Zhichao XU

and 9 more

Soil microbes are key players in wetland ecosystems. The biogeography of bacterial and fungal communities and their underlying mechanisms for generating and maintaining lakeshore wetlands are important in microbial ecology but remain unclear. Here we investigated the biogeographical patterns and the factors shaping bacterial and fungal communities in lakeshore wetland soils at a regional scale in northern China. Our results revealed that the diversity of soil bacterial and fungal communities in lakeshore wetlands had significant geographical distribution patterns in both longitude and latitude gradients; and notably the geographical distribution pattern of α-diversity is mainly manifested in species richness. Climate, edaphic properties, and plant diversity together determined the geographical distribution patterns of bacterial and fungal community diversity, contributing 66.05% and 49.66% of the diversity variation, respectively.
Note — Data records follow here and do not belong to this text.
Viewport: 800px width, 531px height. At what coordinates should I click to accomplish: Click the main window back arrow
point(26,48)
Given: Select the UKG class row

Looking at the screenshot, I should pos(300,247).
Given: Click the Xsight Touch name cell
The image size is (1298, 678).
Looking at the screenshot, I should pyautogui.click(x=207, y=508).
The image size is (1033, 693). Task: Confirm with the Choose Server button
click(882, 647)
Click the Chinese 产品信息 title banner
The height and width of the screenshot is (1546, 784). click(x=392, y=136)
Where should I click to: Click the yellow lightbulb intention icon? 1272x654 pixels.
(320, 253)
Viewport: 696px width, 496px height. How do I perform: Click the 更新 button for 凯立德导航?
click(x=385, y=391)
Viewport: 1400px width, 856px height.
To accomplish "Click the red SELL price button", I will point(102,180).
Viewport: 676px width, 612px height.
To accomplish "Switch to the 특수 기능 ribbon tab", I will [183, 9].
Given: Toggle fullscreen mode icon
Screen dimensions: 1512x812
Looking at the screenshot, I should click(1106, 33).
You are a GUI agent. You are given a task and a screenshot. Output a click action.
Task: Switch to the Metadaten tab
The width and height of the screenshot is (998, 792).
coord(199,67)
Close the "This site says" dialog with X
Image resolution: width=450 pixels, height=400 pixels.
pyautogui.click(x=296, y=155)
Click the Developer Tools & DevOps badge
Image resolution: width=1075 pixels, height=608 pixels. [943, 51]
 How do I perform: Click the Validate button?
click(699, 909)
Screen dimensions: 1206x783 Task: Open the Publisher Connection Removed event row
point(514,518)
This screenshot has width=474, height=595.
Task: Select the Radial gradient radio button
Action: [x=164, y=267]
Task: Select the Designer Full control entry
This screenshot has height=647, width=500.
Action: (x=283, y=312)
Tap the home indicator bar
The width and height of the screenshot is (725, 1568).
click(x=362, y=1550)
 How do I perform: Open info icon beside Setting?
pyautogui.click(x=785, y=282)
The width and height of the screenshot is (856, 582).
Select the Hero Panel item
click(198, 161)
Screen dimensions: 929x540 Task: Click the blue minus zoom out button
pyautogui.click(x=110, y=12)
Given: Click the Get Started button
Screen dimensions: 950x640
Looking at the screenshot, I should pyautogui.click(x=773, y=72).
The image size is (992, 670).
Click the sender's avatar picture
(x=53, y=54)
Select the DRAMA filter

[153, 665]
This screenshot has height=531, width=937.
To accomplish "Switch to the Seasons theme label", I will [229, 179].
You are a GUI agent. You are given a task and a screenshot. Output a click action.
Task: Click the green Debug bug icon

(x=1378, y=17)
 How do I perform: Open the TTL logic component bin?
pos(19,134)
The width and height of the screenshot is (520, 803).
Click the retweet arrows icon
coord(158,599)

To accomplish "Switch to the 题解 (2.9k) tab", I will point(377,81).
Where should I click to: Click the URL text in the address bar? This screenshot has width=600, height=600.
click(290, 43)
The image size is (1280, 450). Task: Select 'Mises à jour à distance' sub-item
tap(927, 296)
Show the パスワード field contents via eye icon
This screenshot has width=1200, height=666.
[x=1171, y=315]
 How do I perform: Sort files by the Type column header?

As droughts intensify, the assembly of bacterial communities is gradually dominated by deterministic processes dominated of habitat filtration, while fungal communities are dominated by random processes of species dispersal. Structural equation modelling revealed that the differences in temperature and precipitation originating from geographical distances directly modulated the geographical distribution of fungal community diversity, while bacteria were indirectly regulated by influences of local soils and plants. Our findings highlight that different sensitivity of soil bacteria and fungi to climate change and different responses to soil communities in lakeshore wetlands may have profound implications for the stability and functioning of wetland ecosystems.